What you have to do ▸ Every entry below needs to be repeated exactly as written.

Collected data entries ▸

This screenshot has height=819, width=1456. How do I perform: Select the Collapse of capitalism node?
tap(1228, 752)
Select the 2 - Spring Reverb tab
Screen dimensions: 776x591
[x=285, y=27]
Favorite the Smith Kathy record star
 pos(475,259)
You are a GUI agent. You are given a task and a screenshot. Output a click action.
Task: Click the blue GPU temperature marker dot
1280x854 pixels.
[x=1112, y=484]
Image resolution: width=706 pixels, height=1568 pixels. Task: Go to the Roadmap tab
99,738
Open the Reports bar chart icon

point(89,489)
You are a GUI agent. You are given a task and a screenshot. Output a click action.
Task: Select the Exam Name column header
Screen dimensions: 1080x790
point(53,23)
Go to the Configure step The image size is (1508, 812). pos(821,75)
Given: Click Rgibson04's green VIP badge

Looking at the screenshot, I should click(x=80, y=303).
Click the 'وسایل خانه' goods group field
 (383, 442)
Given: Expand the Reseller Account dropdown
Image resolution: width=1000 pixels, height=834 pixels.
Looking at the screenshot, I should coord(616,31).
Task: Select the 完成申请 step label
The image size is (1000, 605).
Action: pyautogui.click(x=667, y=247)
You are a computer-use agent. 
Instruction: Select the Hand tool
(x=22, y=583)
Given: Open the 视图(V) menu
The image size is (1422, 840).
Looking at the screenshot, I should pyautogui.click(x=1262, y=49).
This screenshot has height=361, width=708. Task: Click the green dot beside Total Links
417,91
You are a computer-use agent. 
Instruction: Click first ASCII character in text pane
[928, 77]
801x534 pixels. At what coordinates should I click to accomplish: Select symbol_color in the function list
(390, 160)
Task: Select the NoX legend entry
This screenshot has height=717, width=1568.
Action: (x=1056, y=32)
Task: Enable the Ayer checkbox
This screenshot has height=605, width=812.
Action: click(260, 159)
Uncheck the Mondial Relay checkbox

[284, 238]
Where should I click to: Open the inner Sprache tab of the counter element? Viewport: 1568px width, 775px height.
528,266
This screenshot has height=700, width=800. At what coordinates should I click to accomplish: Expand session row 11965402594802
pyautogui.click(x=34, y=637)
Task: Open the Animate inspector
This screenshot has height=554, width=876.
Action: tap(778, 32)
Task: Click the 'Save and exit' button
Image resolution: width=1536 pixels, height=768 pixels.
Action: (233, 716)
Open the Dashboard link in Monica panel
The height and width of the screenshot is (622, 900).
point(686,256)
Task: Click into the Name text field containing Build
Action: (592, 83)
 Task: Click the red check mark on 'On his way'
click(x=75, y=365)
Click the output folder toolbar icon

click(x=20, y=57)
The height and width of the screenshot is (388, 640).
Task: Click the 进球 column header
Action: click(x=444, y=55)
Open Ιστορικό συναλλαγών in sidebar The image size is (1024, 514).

Result ▸
This screenshot has height=819, width=1456. How do I perform: Select the Collapse of capitalism node?
tap(1228, 752)
Select the 2 - Spring Reverb tab
Screen dimensions: 776x591
[x=285, y=27]
Favorite the Smith Kathy record star
 pos(475,259)
You are a GUI agent. You are given a task and a screenshot. Output a click action.
Task: Click the blue GPU temperature marker dot
1280x854 pixels.
[x=1112, y=484]
Image resolution: width=706 pixels, height=1568 pixels. Task: Go to the Roadmap tab
99,738
Open the Reports bar chart icon

point(89,489)
You are a GUI agent. You are given a task and a screenshot. Output a click action.
Task: Select the Exam Name column header
Screen dimensions: 1080x790
point(53,23)
Go to the Configure step The image size is (1508, 812). pos(821,75)
Given: Click Rgibson04's green VIP badge

Looking at the screenshot, I should click(x=80, y=303).
Click the 'وسایل خانه' goods group field
 (383, 442)
Given: Expand the Reseller Account dropdown
Image resolution: width=1000 pixels, height=834 pixels.
Looking at the screenshot, I should coord(616,31).
Task: Select the 完成申请 step label
The image size is (1000, 605).
Action: pyautogui.click(x=667, y=247)
You are a computer-use agent. 
Instruction: Select the Hand tool
(x=22, y=583)
Given: Open the 视图(V) menu
The image size is (1422, 840).
Looking at the screenshot, I should pyautogui.click(x=1262, y=49).
This screenshot has height=361, width=708. Task: Click the green dot beside Total Links
417,91
You are a computer-use agent. 
Instruction: Click first ASCII character in text pane
[928, 77]
801x534 pixels. At what coordinates should I click to accomplish: Select symbol_color in the function list
(390, 160)
Task: Select the NoX legend entry
This screenshot has height=717, width=1568.
Action: (x=1056, y=32)
Task: Enable the Ayer checkbox
This screenshot has height=605, width=812.
Action: click(260, 159)
Uncheck the Mondial Relay checkbox

[284, 238]
Where should I click to: Open the inner Sprache tab of the counter element? Viewport: 1568px width, 775px height.
528,266
This screenshot has height=700, width=800. At what coordinates should I click to accomplish: Expand session row 11965402594802
pyautogui.click(x=34, y=637)
Task: Open the Animate inspector
This screenshot has height=554, width=876.
Action: tap(778, 32)
Task: Click the 'Save and exit' button
Image resolution: width=1536 pixels, height=768 pixels.
Action: (233, 716)
Open the Dashboard link in Monica panel
The height and width of the screenshot is (622, 900).
point(686,256)
Task: Click into the Name text field containing Build
Action: (592, 83)
 Task: Click the red check mark on 'On his way'
click(x=75, y=365)
Click the output folder toolbar icon

click(x=20, y=57)
The height and width of the screenshot is (388, 640).
Task: Click the 进球 column header
Action: click(x=444, y=55)
Open Ιστορικό συναλλαγών in sidebar The image size is (1024, 514).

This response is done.